The meeting, commonly referred to as “Show Me The Money,” is the prime opportunity to ask for a raise. Think you have the skills that necessitate more bills? Here’s how to ask for a raise without pulling a Tom Cruise-inspired walkout.
1. State your case.
Contrary to popular belief, employees aren’t given a raise, they earn one. Come prepared with solid evidence that showcases your need for a salary increase. Include actionable items such as new projects and responsibilities you’ve taken on throughout year and positive feedback from work associates regarding your performance and how you’ve exceeded your yearly objectives.
2. Don’t compare yourself to others.
A year-end review is about your personal career growth and isn’t intended to be a bitch-fest. Never discount your colleagues’ work (or lack thereof) during the review. Generally, senior management is aware of the company slackers and will deal with them accordingly. Keep the conversation focused on your strengths, not others’ weaknesses.
3. Be bamboo: firm but flexible.
Extenuating circumstances (budget cuts, year-end profit loss, or an internal company restructure) may inhibit your pay increase. Negotiate for an increase on a sliding scale, such as a bump in pay in January and another in July. If a sliding scale raise isn’t an option, nail down a realistic date (first quarter, mid-year, etc.) for the full amount.

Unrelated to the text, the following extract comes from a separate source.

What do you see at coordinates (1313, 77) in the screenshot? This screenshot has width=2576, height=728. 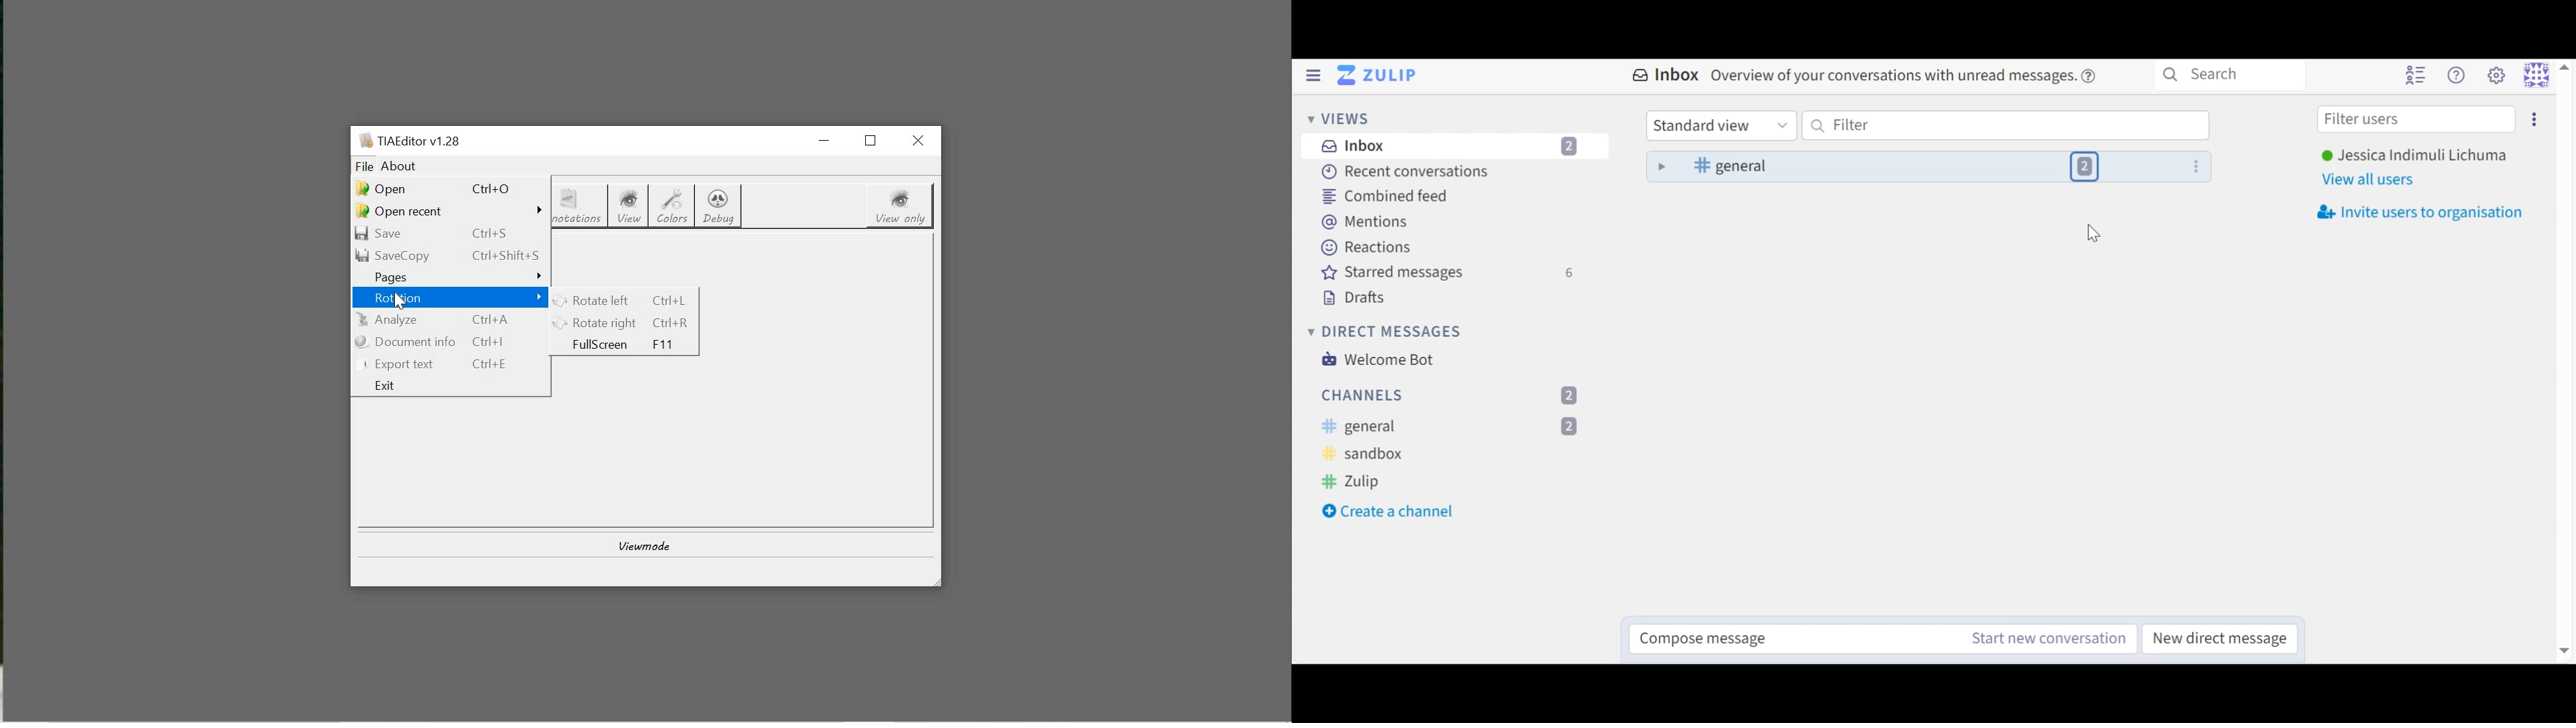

4. Beware the dangling carrot.
A colleague once worked for an extremely prestigious magazine where she was paid a pittance. However, the company used the lure of glamorous parties, exotic travel, and enough freebies to open an online boutique to excuse her dismal wages. Lipstick doesn’t pay your rent, fashion week parties grow tiresome (same people, different clothes), and a fair salary means you can fund your own adventures.
5. Know when to fold ‘em.
One of the harshest realizations is that a raise just isn’t in the cards. If you’ve been denied a salary increase for more than two years, it’s time to redo your resume and start job-hunting. If this is the first denial, set objectives with your line manager to ensure an increase during the next annual review.